Les recommandations de bonne pratique en médecine ne sont pas données

Écrit par Droit-medical.com le . Dans la rubrique Evolution

Il est recommandé d'aller dans la bonne direction.En plus de s’être intéressé à la façon dont les liens d’intérêt peuvent influencer la rédaction des recommandations de bonne pratique en médecine, Roger Collier, journaliste au Canadian Medical Association Journal (CMAJ), a publié dans le numéro du 22 février 2011 de cette revue un article intitulé Clinical practice guidelines as marketing tools (Les recommandations de bonne pratique clinique comme outils marketing) sur lequel il peut être intéressant de se pencher.

Si, en France, la majorité des recommandations de bonne pratique est élaborée sous l’égide de la Haute Autorité de santé et financée par celle-ci, ce n’est pas le cas pour celles qui sont publiées chaque semaine un peu partout dans le monde. Être réalisées à l’aide de fonds publics pourrait donner l’impression que les recommandations hexagonales ne sont pas biaisées par l’industrie pharmaceutique, mais il faut comprendre que les travaux étrangers servent bien souvent de sources aux experts français, faisant ainsi d’eux, consciemment ou non, des relais d’une information sous influence. S’il est admis que les résultats d’essais cliniques tendent à favoriser ceux qui les financent, cet impact est rarement mis en avant lorsqu’il est question de recommandations de bonne pratique alors qu’elles sont largement utilisées par les médecins, quand elles ne leur sont pas tout simplement imposées. Elles jouent donc un rôle particulièrement important dans la prise en charge des patients.

Publier des recommandations de bonne pratique de qualité n’est pas chose aisée. Il s’agit souvent d’un processus long et coûteux, comme l’explique Roger Collier, processus qui oblige les auteurs qui se lancent dans l’aventure à trouver un financement pour mener à bien leurs travaux et y consacrer le temps nécessaire (de 18 mois à 3 ans, habituellement). En fonction du sujet traité, les besoins ne seront pas les mêmes, mais il arrive souvent que les promoteurs des recommandations soient contraints de se tourner vers l’industrie pour obtenir les fonds suffisants, surtout dans le cas de projets ambitieux portant sur la prise en charge globale de pathologies comme le diabète ou l’hypertension artérielle.

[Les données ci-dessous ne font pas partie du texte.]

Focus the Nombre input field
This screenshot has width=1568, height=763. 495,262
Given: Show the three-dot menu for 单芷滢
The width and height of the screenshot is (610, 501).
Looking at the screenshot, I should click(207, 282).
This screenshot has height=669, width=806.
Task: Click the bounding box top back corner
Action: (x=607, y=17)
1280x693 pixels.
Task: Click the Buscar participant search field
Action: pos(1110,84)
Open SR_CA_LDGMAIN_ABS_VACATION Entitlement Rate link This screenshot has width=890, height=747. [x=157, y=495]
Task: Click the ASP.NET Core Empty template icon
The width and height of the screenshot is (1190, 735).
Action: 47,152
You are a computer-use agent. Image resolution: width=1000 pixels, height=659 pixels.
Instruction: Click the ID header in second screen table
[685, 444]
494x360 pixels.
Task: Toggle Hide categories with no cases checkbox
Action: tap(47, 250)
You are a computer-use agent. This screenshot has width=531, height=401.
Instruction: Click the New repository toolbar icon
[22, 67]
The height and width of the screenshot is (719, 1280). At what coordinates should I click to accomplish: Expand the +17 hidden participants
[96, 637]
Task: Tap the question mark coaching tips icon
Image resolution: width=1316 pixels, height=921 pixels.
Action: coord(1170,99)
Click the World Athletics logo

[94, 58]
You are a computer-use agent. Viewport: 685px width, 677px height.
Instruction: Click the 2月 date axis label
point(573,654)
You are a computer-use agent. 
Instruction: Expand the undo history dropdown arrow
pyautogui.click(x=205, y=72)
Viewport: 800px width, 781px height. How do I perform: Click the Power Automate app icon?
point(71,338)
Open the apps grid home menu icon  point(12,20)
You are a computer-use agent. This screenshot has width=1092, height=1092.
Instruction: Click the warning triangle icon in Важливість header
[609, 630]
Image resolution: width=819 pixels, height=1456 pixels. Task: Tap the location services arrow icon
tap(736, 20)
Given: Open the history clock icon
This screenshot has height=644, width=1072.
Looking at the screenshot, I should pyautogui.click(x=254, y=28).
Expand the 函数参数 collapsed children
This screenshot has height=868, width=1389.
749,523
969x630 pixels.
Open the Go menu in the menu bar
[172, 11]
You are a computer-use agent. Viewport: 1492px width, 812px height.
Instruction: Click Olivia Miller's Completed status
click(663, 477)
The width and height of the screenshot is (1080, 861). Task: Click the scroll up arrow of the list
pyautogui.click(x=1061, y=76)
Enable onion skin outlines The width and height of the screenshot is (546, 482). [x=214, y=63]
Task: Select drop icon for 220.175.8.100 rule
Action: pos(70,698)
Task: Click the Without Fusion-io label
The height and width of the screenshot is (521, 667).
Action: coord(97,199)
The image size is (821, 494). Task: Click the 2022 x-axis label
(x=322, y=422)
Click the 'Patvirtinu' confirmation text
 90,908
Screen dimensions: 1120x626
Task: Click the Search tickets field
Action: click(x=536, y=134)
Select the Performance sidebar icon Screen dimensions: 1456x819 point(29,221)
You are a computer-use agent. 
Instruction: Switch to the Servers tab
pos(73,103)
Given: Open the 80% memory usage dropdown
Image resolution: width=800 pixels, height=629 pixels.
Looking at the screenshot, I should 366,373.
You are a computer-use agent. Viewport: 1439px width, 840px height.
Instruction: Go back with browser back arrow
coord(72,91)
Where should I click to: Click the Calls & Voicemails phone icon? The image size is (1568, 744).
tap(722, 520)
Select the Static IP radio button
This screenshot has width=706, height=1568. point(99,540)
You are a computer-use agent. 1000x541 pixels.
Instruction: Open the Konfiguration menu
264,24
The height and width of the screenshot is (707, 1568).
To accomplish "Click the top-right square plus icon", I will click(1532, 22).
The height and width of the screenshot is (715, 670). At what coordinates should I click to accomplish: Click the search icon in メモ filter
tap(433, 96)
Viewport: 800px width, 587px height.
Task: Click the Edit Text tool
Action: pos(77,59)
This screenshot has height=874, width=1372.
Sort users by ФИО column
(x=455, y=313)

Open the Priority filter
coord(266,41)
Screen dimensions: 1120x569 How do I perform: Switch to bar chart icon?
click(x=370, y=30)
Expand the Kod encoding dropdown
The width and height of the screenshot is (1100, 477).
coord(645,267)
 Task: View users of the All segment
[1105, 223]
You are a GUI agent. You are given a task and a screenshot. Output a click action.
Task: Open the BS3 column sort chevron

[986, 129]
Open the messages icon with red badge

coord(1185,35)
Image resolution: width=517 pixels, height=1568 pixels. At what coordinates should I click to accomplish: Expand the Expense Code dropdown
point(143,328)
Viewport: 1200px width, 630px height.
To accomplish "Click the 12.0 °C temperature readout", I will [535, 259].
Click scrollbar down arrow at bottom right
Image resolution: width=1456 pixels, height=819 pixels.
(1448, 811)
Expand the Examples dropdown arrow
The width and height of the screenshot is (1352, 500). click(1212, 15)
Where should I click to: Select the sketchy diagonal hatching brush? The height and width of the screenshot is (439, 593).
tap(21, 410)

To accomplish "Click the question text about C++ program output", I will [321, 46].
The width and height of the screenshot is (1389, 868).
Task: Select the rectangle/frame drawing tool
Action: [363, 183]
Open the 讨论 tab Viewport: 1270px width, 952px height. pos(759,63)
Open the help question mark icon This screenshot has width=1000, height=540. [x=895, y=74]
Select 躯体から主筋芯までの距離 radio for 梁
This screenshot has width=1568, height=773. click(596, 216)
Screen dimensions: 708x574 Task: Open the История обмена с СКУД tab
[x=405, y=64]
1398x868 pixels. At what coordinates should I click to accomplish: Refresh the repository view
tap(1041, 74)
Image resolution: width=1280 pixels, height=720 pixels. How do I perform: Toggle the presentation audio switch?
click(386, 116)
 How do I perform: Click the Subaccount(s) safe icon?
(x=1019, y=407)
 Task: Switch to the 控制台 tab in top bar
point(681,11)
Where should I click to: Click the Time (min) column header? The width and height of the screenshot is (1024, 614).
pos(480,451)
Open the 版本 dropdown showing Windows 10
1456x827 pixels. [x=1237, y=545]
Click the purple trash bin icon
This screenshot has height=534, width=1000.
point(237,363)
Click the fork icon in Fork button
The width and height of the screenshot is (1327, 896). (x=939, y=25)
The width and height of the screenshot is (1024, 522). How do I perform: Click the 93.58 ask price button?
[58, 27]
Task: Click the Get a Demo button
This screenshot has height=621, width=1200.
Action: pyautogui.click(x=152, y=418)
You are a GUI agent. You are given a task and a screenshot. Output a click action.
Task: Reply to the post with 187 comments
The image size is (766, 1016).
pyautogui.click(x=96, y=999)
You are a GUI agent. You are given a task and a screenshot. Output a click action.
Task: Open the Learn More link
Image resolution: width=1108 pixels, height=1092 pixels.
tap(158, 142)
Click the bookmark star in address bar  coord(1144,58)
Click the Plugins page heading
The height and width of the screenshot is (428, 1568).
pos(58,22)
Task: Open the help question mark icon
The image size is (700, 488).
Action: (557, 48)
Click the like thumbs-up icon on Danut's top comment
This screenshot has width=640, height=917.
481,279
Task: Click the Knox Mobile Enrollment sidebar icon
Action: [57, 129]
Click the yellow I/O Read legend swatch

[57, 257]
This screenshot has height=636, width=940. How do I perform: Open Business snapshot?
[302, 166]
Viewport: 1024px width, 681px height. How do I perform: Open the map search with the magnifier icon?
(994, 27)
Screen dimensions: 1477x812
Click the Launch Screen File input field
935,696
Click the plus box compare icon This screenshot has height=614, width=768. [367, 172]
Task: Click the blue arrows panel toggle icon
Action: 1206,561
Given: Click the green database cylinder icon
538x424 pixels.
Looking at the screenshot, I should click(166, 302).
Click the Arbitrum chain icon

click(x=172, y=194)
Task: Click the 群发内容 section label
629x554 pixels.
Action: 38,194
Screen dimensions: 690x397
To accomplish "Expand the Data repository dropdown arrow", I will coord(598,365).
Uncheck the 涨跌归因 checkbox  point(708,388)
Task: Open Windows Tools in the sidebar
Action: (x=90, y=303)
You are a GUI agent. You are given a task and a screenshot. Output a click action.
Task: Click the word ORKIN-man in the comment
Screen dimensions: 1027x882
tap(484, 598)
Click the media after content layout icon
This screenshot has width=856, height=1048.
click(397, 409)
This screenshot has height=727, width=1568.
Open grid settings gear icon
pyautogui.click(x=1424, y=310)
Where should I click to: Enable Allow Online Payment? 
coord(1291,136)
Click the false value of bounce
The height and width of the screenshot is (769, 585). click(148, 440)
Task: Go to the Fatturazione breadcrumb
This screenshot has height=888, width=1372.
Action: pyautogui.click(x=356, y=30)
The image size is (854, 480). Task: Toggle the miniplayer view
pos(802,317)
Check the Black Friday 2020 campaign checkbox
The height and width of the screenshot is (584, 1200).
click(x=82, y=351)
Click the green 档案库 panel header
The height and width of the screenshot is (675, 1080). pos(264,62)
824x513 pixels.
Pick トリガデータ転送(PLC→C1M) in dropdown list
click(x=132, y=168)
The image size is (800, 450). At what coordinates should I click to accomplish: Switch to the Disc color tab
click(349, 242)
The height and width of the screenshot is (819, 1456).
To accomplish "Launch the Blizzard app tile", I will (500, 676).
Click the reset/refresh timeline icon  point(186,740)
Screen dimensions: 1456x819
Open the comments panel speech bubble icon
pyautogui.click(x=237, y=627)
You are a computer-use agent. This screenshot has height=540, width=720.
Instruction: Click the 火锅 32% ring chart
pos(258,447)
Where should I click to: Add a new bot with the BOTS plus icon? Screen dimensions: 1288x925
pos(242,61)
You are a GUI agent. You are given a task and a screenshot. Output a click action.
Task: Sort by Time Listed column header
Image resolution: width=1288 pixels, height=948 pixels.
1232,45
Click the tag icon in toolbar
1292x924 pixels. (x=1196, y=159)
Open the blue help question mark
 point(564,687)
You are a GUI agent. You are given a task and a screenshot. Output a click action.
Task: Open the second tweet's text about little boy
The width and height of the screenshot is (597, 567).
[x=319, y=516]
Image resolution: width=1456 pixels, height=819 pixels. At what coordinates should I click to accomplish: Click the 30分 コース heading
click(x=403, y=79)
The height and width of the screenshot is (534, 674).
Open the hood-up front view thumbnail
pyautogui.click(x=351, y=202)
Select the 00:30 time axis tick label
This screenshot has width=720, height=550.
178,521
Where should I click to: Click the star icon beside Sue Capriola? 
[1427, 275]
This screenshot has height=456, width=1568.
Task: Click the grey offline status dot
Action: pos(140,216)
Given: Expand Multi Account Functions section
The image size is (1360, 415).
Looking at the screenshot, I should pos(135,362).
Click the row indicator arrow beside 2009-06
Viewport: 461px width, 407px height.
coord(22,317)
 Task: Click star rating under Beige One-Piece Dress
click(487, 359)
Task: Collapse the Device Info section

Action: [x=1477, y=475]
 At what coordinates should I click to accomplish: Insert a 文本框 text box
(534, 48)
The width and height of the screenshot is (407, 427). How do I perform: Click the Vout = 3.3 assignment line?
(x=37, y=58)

À quoi sert cet argent ? Il faut tout d’abord identifier de façon précise ce sur quoi vont porter les recommandations et identifier les priorités en tenant compte de l’avis des personnes concernées qu’il conviendra de cibler (médecins, patients, administratifs, etc.), effectuer un examen approfondi et systématique de la littérature scientifique sur le sujet choisi en remontant parfois sur plusieurs décennies, évaluer et faire la synthèse des preuves scientifiques ainsi recueillies, convoquer un groupe d’experts pour examiner ces preuves et formuler des recommandations cliniques, présenter ce travail à des experts “indépendants”, publier les recommandations et trouver les moyens de les diffuser pour qu’elles soient prises en compte par le plus grand nombre. Tout ceci a un coût.
Quand on est un médecin salarié et que cela ne pose pas de problèmes à l’organisation dans laquelle on travaille, il est aisé de participer à de tels travaux. Quand on travaille en libéral, le temps consacré à participer à des réunions de ce type est un manque à gagner. Si le promoteur des recommandations n’a pas prévu d’indemnisation, cela peut avoir un retentissement sur le recrutement des participants, voire même sur le fait qu’ils soient tentés d’accepter un financement extérieur pour participer tout de même à ces travaux. Doivent aussi être financés les coûts générés par la bibliographie qui peut nécessiter que l’on fasse appel à du personnel qualifié ; les déplacements et l’hospitalité offerts aux experts lors des indispensables réunions ; l’impression et la reliure des recommandations.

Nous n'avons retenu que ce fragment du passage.